### Stored records
=== Begin Enclosure ===

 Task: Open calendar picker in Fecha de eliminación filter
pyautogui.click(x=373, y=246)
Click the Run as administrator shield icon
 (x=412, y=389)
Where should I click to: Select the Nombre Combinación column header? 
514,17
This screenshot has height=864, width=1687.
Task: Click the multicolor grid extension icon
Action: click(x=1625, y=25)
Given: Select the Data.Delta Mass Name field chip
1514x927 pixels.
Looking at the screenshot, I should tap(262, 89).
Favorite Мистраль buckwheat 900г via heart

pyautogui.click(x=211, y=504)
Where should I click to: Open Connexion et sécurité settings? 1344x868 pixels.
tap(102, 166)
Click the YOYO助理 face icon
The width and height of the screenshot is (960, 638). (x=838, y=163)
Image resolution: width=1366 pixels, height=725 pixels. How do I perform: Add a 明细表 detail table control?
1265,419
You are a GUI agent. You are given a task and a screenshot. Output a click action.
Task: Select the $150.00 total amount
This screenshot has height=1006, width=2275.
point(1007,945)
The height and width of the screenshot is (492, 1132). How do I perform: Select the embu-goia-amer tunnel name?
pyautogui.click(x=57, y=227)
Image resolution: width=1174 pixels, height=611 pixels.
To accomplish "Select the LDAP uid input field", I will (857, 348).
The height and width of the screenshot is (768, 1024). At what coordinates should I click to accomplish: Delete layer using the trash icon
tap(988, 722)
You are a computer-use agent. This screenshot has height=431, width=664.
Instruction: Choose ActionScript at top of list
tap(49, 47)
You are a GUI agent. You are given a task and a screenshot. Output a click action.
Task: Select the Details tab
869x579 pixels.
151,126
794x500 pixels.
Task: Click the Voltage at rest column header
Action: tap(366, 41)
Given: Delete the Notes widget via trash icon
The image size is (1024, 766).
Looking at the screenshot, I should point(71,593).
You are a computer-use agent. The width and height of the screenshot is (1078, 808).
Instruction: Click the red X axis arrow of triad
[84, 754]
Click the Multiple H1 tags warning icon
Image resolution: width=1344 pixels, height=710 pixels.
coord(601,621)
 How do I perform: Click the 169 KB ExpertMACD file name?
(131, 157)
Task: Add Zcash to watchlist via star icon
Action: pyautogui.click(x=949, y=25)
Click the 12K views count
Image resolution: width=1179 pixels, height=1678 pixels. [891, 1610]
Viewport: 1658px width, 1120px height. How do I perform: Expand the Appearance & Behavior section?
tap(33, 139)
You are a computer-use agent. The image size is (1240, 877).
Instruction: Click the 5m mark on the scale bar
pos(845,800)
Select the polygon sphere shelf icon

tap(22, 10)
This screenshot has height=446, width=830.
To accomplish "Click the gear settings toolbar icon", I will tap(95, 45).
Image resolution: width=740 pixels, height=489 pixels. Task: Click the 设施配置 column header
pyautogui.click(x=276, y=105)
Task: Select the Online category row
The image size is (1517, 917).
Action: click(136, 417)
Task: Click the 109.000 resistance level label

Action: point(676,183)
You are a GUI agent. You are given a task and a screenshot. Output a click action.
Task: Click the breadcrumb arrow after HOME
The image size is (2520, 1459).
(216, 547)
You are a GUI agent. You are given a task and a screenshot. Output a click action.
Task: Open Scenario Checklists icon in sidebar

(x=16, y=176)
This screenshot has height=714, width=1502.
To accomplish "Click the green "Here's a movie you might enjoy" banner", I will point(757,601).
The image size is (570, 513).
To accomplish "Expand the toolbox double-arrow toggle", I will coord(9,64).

=== End Enclosure ===

### Task to complete
What lines above hold the word "will"? Pull each one out.

### Answer box
To accomplish "Select the LDAP uid input field", I will (857, 348).
To accomplish "Click the gear settings toolbar icon", I will tap(95, 45).
To accomplish "Click the green "Here's a movie you might enjoy" banner", I will point(757,601).
To accomplish "Expand the toolbox double-arrow toggle", I will coord(9,64).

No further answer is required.